→ REQUIRED WORK
In the data, find each line where the word "height" appears and list that line.

**** RECORDS PROVIDED

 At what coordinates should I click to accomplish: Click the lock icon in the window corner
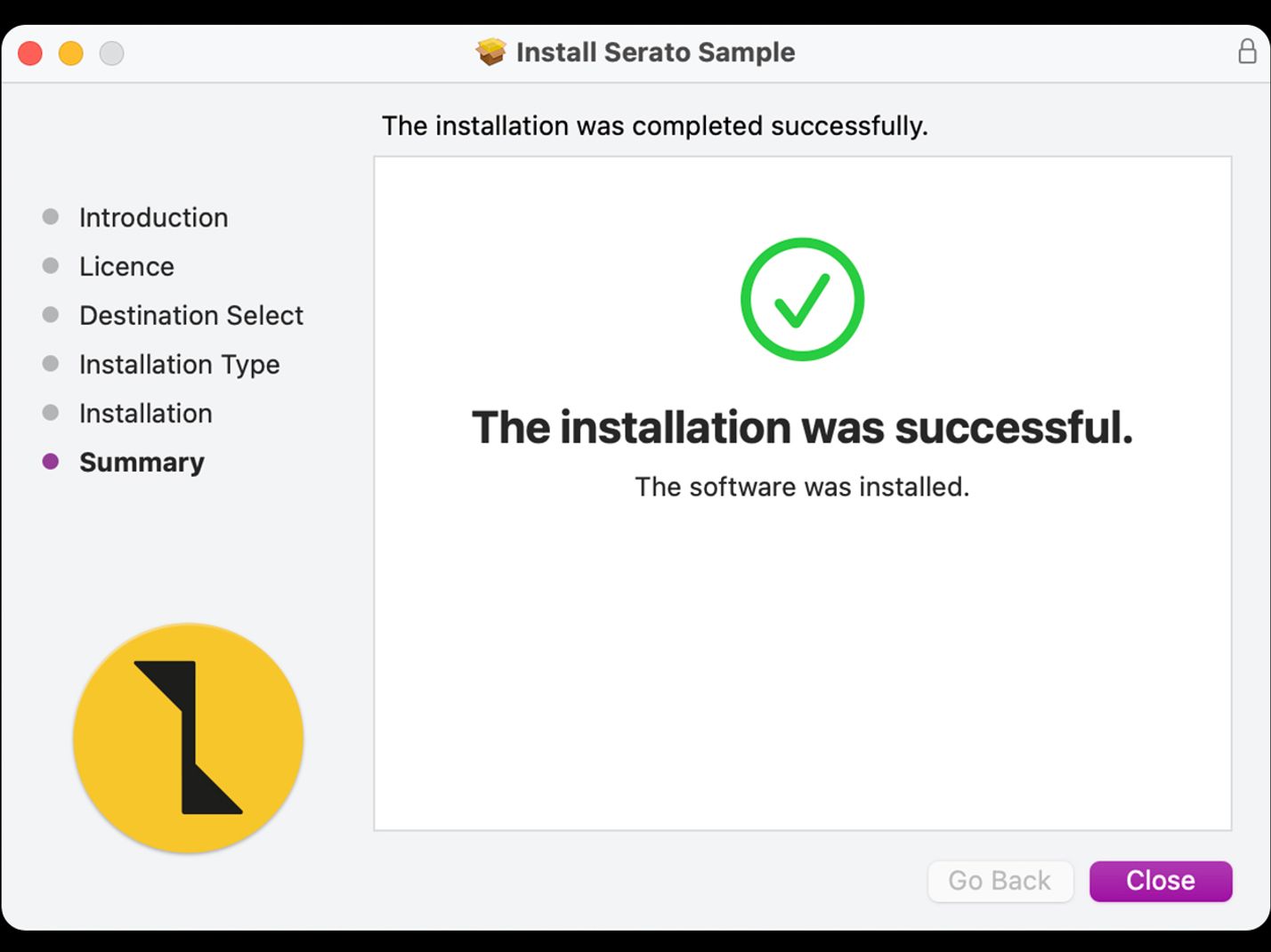click(x=1247, y=52)
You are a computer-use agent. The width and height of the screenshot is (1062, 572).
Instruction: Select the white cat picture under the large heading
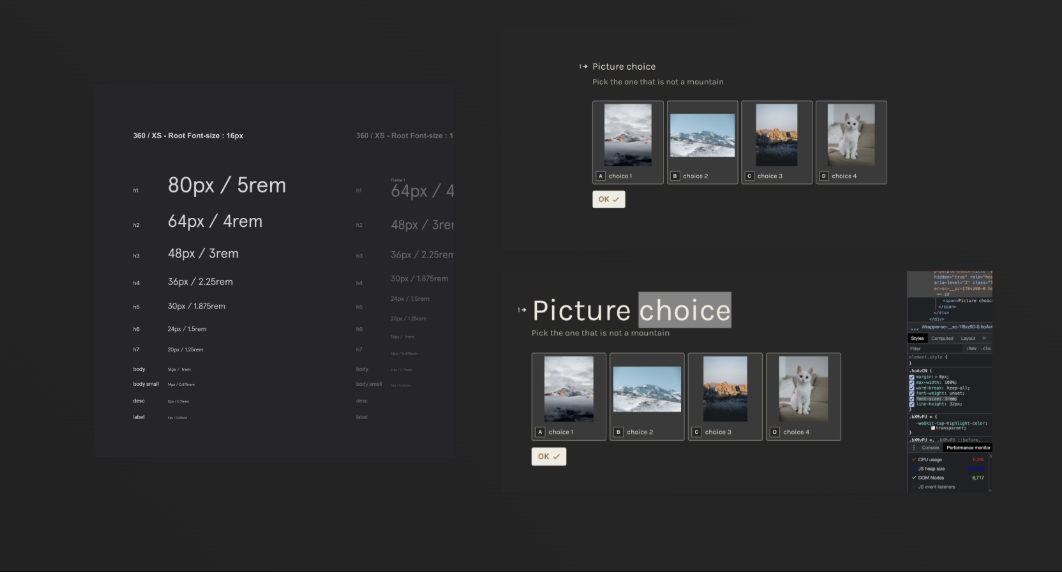(x=803, y=389)
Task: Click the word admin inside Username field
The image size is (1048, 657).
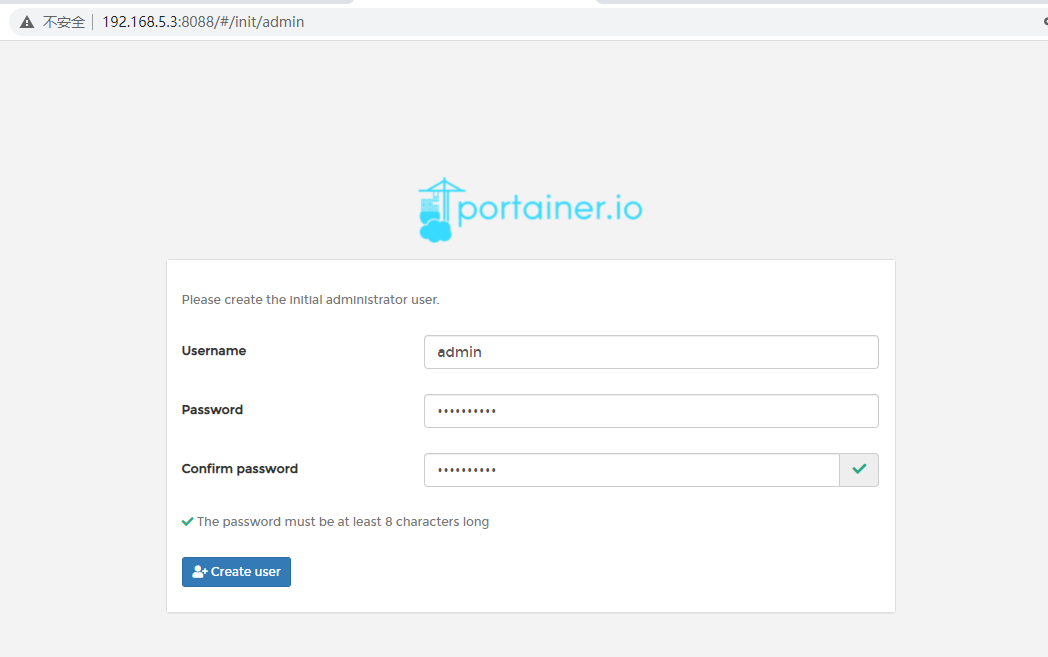Action: tap(460, 352)
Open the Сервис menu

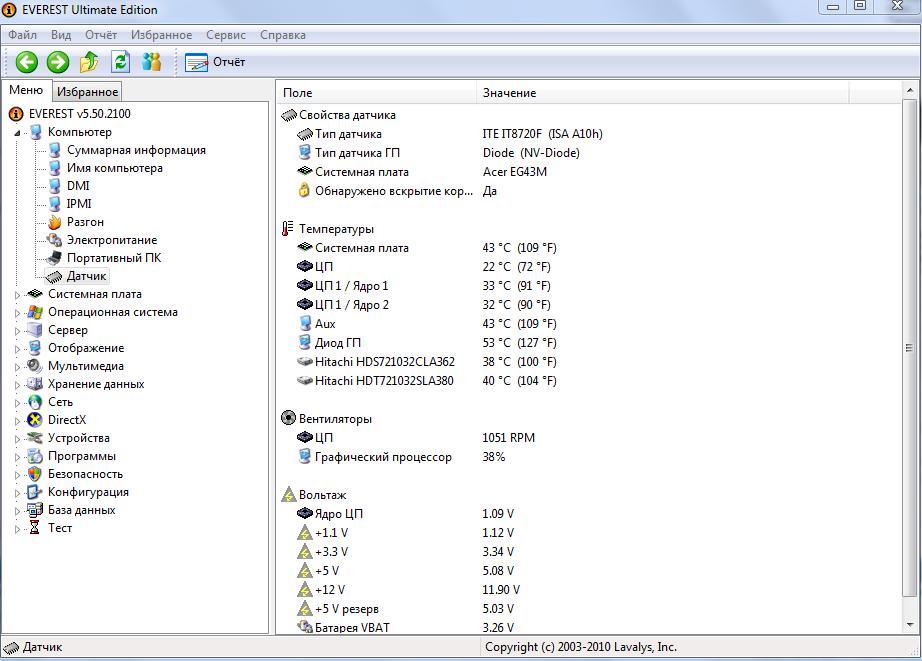[225, 35]
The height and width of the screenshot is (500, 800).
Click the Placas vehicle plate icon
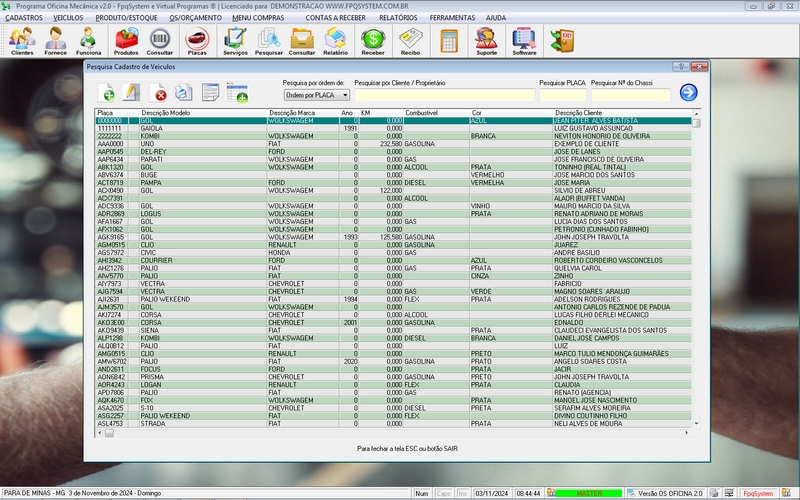point(197,40)
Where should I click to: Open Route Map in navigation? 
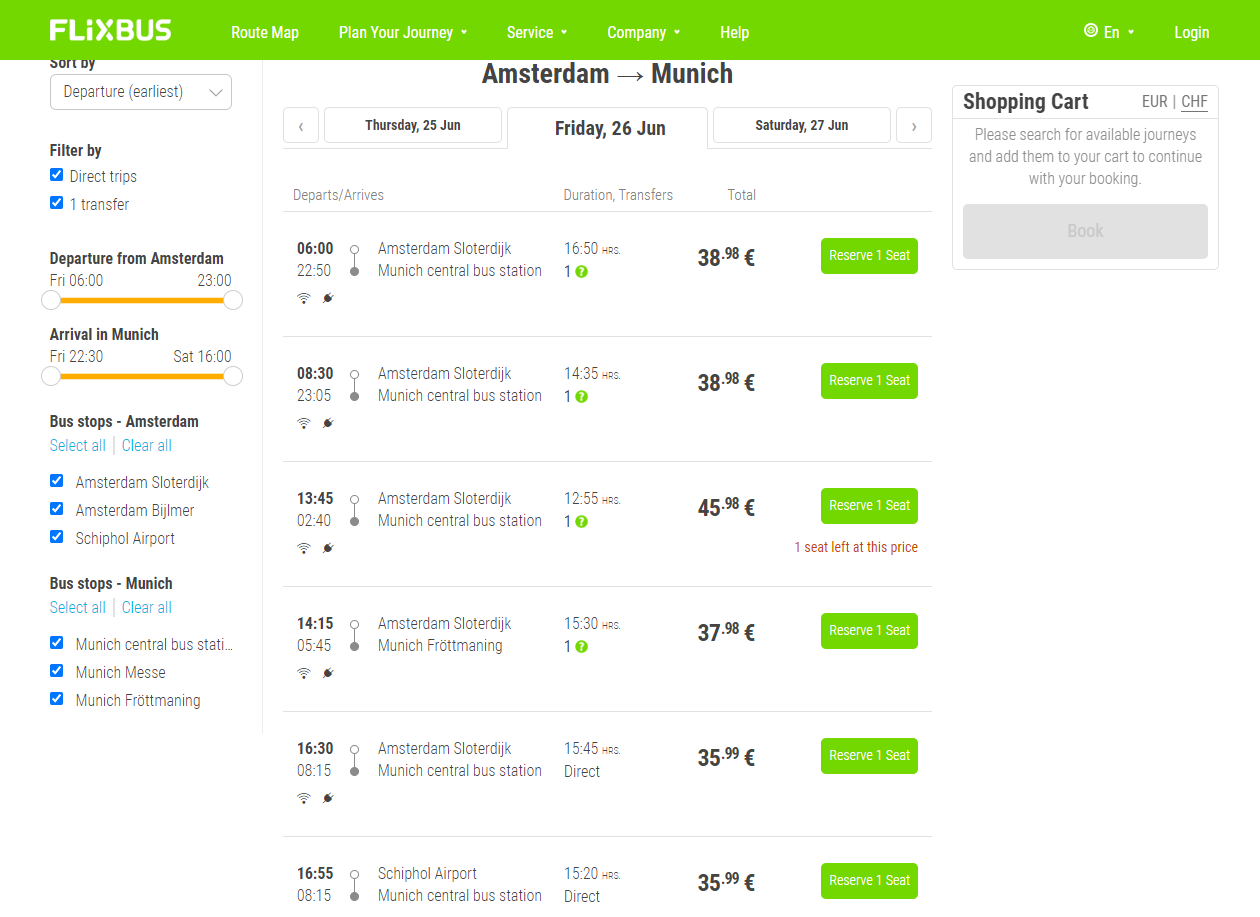(265, 32)
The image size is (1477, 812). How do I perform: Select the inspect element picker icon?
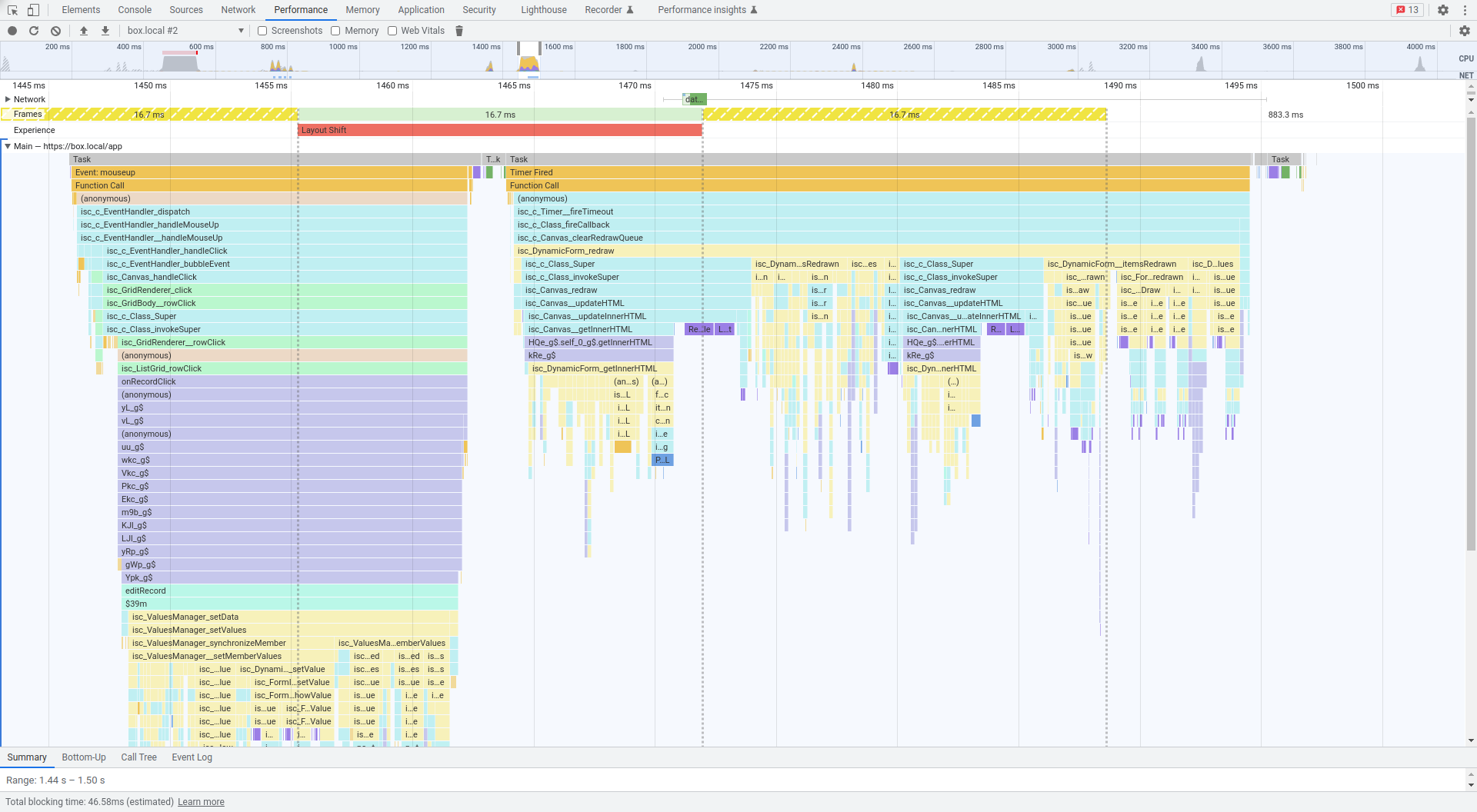(x=12, y=10)
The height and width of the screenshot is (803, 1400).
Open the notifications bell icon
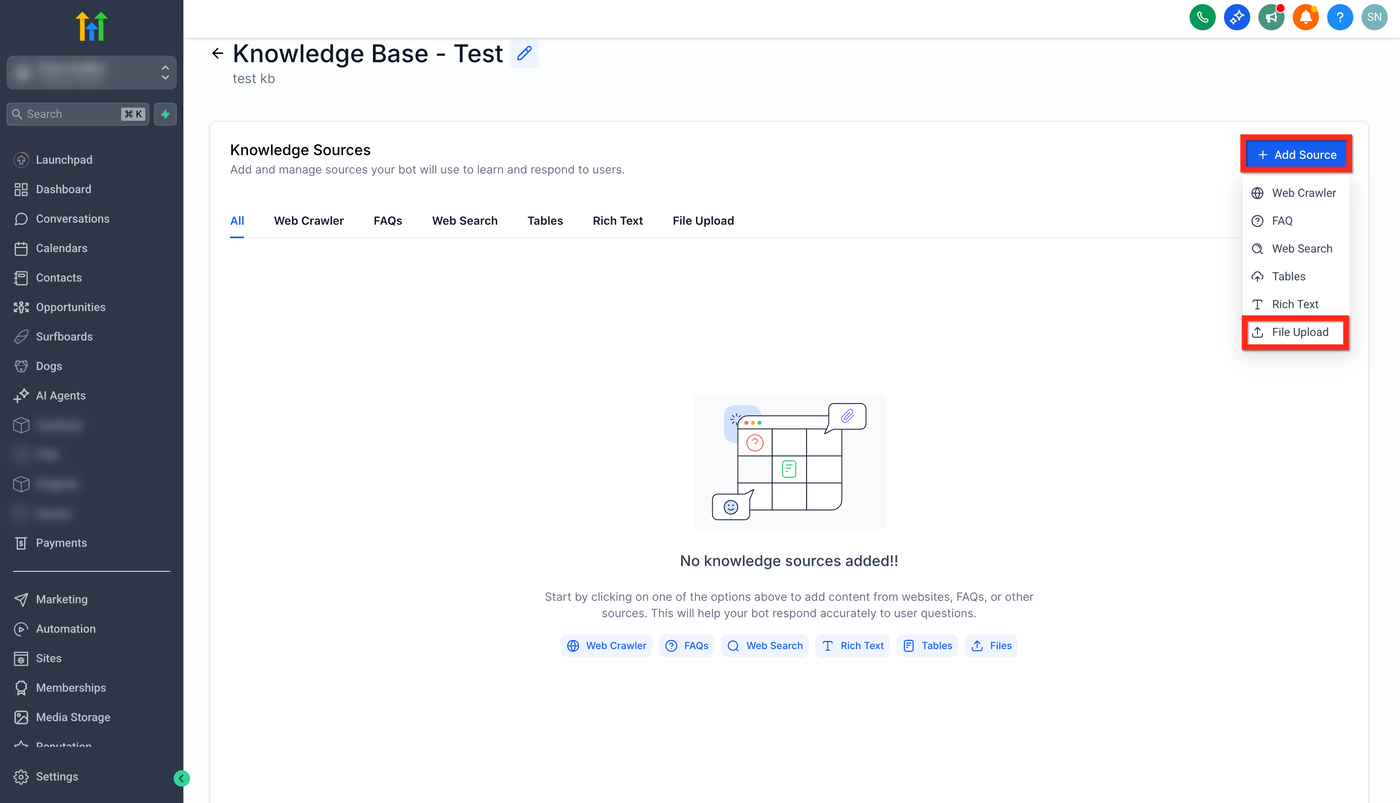coord(1305,17)
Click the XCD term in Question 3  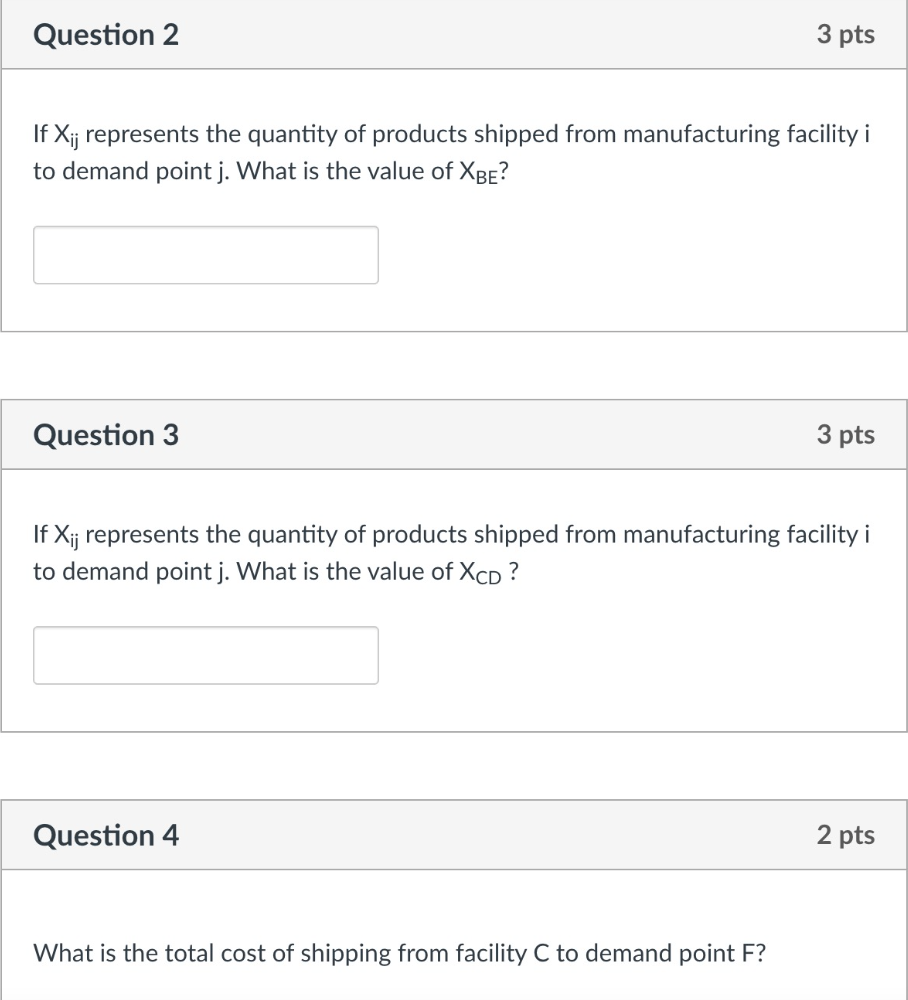[481, 571]
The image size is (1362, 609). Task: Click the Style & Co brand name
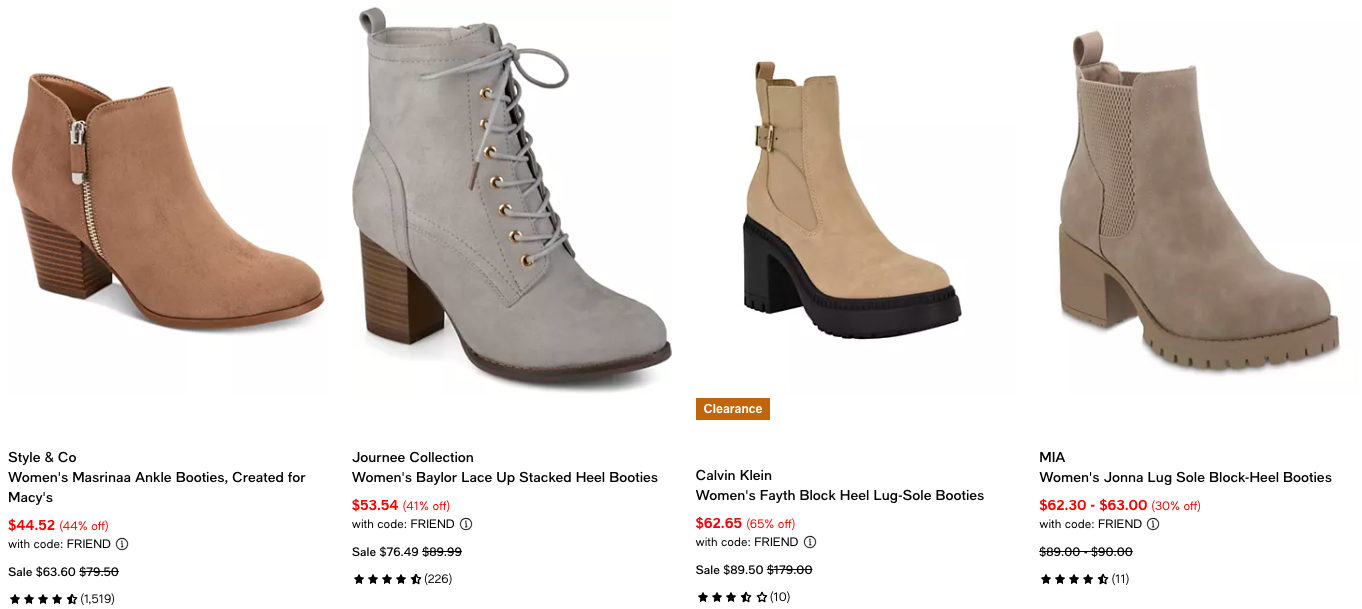tap(42, 457)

********

→ ANSWER SPACE
You are a computer-use agent. The width and height of the screenshot is (1062, 572).
The height and width of the screenshot is (500, 800).
The height and width of the screenshot is (803, 1400).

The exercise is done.